3 Gedanken zu “Zurück in… tja, wo eigentlich?

  1. Liebe Bettina,
    ich weiß gar nicht so recht wie ich beginnen soll. Vielleicht mit dem Wichstigsten: Vielen vielen Dank für Dein und Euer Buch!
    Warum? Wir waren auch von September 2014 bis April 2015 mit unserem damals einjährigen Sohn Jonas auf Weltreise.
    Gut. Diesen Schritt gehen heute inzwischen recht viele Familien, was toll ist. Entsprechend viele Bücher und Blogs hatten wir vorab zu unserer Reise verschlungen, als Inspiration, Ermutigung und Information genutzt. Wie auch ihr, mussten wir im Anschluss an die große Reise alles sacken lassen. Der Alltag war eingekehrt und das Leben ging anscheinend in „normalen“ Bahnen weiter.

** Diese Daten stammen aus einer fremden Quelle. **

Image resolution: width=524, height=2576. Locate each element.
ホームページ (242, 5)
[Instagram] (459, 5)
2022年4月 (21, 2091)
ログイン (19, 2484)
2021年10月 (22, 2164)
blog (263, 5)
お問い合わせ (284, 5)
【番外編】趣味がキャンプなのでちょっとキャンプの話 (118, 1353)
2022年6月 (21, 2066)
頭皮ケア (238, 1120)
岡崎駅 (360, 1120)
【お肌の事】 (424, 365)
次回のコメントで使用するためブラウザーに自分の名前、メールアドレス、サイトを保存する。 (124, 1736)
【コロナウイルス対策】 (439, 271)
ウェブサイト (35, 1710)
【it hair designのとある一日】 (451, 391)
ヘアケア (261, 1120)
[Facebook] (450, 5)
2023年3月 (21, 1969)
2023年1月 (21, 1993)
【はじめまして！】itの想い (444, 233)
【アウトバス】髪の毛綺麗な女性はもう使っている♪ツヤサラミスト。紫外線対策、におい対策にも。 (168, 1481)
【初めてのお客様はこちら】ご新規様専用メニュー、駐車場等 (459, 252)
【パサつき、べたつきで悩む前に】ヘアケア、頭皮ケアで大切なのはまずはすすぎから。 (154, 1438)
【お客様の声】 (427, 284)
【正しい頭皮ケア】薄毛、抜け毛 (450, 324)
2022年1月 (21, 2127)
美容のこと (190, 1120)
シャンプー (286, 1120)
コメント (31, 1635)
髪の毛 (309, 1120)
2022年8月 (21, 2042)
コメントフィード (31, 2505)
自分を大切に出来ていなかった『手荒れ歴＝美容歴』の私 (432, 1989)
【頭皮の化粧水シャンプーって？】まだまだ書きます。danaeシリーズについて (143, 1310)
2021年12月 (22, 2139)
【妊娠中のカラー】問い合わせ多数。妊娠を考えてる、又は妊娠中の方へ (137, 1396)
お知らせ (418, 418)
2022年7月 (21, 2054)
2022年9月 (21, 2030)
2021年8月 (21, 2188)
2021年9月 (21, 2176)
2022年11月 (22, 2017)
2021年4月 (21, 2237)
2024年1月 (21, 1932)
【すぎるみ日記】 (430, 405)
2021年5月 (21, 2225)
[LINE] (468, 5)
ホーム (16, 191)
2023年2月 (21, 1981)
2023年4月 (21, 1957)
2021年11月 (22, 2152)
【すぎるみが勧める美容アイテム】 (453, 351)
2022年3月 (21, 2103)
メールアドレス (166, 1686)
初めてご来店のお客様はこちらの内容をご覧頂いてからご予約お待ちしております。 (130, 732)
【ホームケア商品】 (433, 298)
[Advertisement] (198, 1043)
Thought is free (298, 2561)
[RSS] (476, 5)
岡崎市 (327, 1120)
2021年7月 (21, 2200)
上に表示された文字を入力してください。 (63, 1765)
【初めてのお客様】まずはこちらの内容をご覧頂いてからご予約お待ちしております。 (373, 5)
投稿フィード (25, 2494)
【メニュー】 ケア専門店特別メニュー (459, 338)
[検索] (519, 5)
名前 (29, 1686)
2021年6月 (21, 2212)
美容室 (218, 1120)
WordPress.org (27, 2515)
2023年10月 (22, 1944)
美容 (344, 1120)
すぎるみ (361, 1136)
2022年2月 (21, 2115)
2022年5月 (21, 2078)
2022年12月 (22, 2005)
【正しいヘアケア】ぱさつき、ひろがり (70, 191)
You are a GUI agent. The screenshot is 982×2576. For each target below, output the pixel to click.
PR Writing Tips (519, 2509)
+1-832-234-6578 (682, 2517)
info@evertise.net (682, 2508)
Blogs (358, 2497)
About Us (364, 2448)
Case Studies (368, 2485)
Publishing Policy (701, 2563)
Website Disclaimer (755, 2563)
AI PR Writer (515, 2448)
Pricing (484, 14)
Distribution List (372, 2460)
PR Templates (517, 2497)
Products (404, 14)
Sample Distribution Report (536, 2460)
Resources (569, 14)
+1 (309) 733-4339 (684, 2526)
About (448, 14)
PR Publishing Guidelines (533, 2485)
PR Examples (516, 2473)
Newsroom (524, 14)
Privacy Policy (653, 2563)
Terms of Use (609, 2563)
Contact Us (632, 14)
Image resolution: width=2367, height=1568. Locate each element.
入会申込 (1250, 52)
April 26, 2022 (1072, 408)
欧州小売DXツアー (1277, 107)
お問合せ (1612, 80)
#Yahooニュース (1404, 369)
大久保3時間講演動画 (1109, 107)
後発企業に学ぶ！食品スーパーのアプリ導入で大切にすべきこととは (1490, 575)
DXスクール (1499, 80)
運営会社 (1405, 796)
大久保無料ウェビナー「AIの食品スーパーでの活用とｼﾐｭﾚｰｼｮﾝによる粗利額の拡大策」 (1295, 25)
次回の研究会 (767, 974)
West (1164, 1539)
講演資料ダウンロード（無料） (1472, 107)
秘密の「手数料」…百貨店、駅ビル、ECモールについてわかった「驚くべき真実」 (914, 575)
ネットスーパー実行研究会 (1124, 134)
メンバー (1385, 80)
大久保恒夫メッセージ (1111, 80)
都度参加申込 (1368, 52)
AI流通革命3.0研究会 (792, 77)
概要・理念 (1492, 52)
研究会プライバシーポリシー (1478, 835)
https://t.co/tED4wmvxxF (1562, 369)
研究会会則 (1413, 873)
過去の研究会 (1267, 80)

    Es ist im Anschluss so viel passiert – auch mit uns als Familie- und ich bin durch Zufall auf das Buch zu eurer Reise gestoßen. Zuerst dachte ich: ach schön, ein neues Weltreisebuch mit Familie – aber vieles wiederholt sich ja dann doch und viele Erkenntnisse des Reisens mit Familie werden sich sicherlich gleich sein wie in anderen Büchern.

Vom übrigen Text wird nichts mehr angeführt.